Es geht um den beruflich erfolgreichen, aber eigentlich unglücklichen Werbemanager Peter Shaw, der sich zudem mit den Folgen seiner Scheidung auseinander setzen muß. Dabei ist sein wichtigster Begleiter sein Butler und bester Freund Ernest. In dieser Situation lernt er die Provence und den Luberon (eine der landschaftlich schönsten Gegenden Frankreichs) und auch eine neue Liebe, die Französin Christine kennen. Er beschließt beruflich auszusteigen und in der Provence gemeinsam mit Christine und Ernest ein kleines Hotel aufzubauen (im wahrsten Sinne des Wortes). Und dabei lernt er nicht nur Land, sondern auch Leute der Provence kennen und lieben.
Peter Mayle gelingt es, die Personen seines Buches allesamt liebevoll zu charakterisieren, mit ihren guten Seiten wie auch Macken.
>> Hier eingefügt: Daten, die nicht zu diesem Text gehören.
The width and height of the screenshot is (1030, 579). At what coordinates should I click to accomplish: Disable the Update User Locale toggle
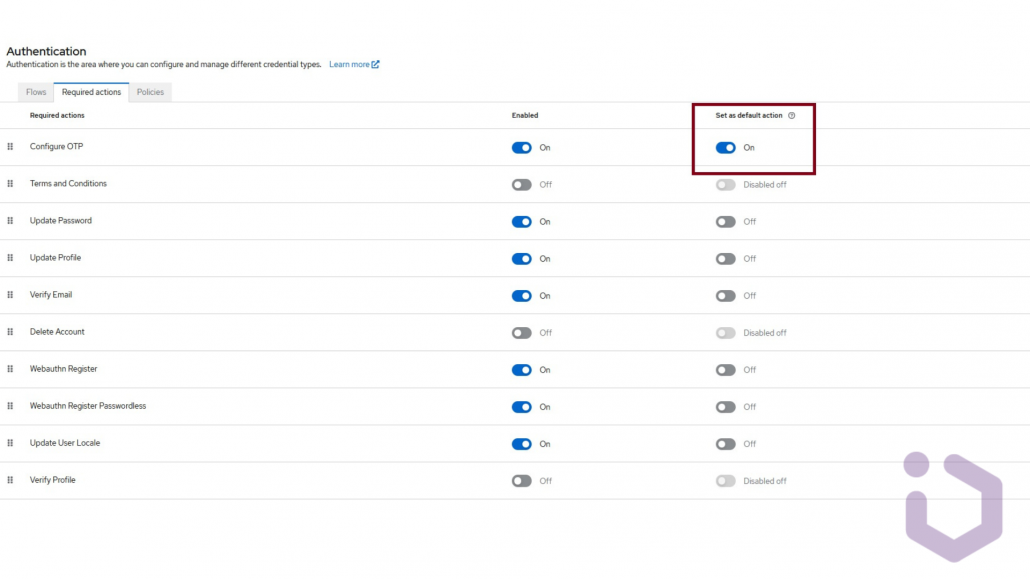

Ironisch wird der Unterschied zwischen französischer und englischer Lebensmentalität aufgezeigt, wobei Mayle seine Landsleute nicht besonders gut abschneiden lässt.Dass er in seinen Roman eine an sich eigentlich überflüssige Krimistory einbaut, stört nicht weiter, sonder ermöglicht ihm einfach noch, ein paar sympatische oder auch weniger sympatische Figuren einzufügen. Auch dass die Guten gewinnen, die Bösen und Unsympatischen durchweg verlieren, passt in diesem Buch - alles andere würde einfach beim Verschlingen der Seiten irgendwie stören.
Hotel Pastis ist ein Buch, dass man vor dem Urlaub, im Urlaub, nach dem Urlaub oder zur Not auch statt Urlaub (gerne auch mehrmals) lesen kann. Es ist einfach exzellente anspruchslose Unterhaltung - nicht mehr, aber auch nicht weniger.